= EXERCISE DETAILS =
Once you find the line below that contains "Sort table by rank number arrows", write it out along with every later line exactly as given, stopping only when the records end. Omit the pictures.

[Opening INFORMATION GIVEN section]

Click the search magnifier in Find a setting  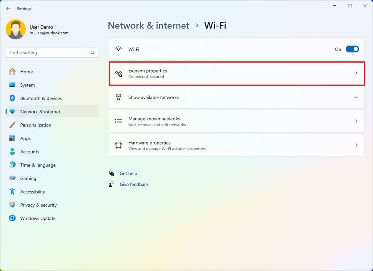[92, 52]
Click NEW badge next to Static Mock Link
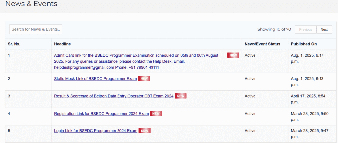The height and width of the screenshot is (143, 338). [x=144, y=79]
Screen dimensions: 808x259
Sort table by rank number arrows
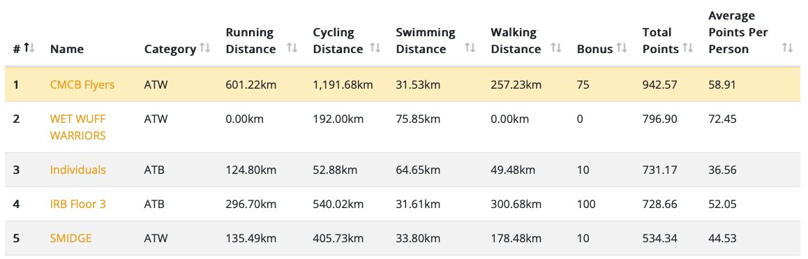29,48
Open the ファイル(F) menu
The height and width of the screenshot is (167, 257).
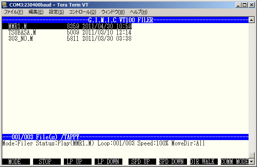point(13,12)
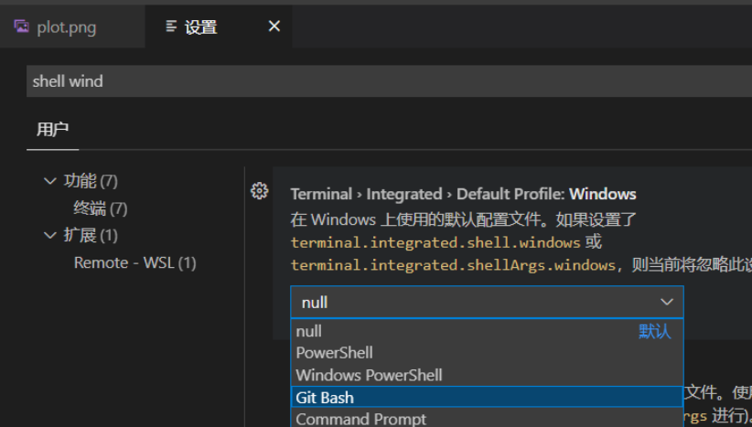Choose Command Prompt from the profile list
The width and height of the screenshot is (752, 427).
pos(360,419)
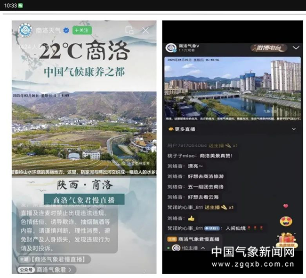306x278 pixels.
Task: Tap the blue verified badge beside 商洛天气
Action: tap(66, 31)
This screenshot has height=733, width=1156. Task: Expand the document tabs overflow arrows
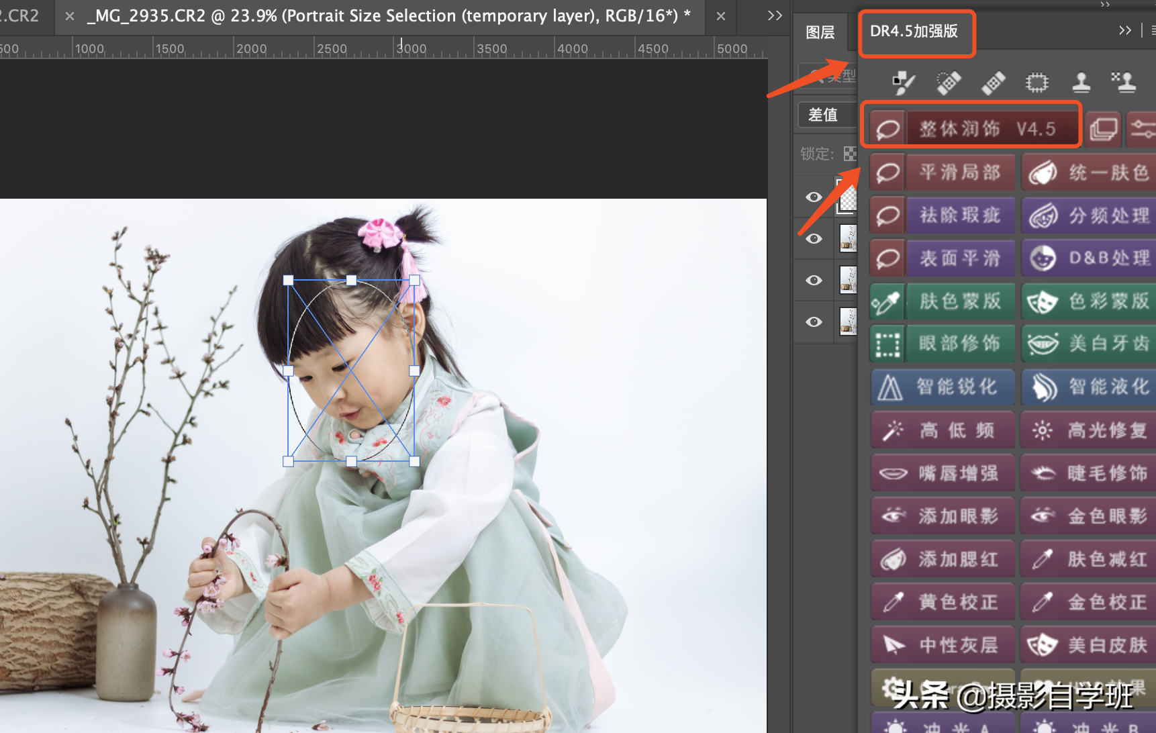click(x=775, y=15)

[Closing INFORMATION GIVEN section]

= OUTPUT =
Sort table by rank number arrows
29,48
Open the ファイル(F) menu
The height and width of the screenshot is (167, 257).
point(13,12)
Choose Command Prompt from the profile list
The width and height of the screenshot is (752, 427).
pos(360,419)
306x278 pixels.
Task: Tap the blue verified badge beside 商洛天气
Action: tap(66, 31)
This screenshot has height=733, width=1156. Task: Expand the document tabs overflow arrows
click(x=775, y=15)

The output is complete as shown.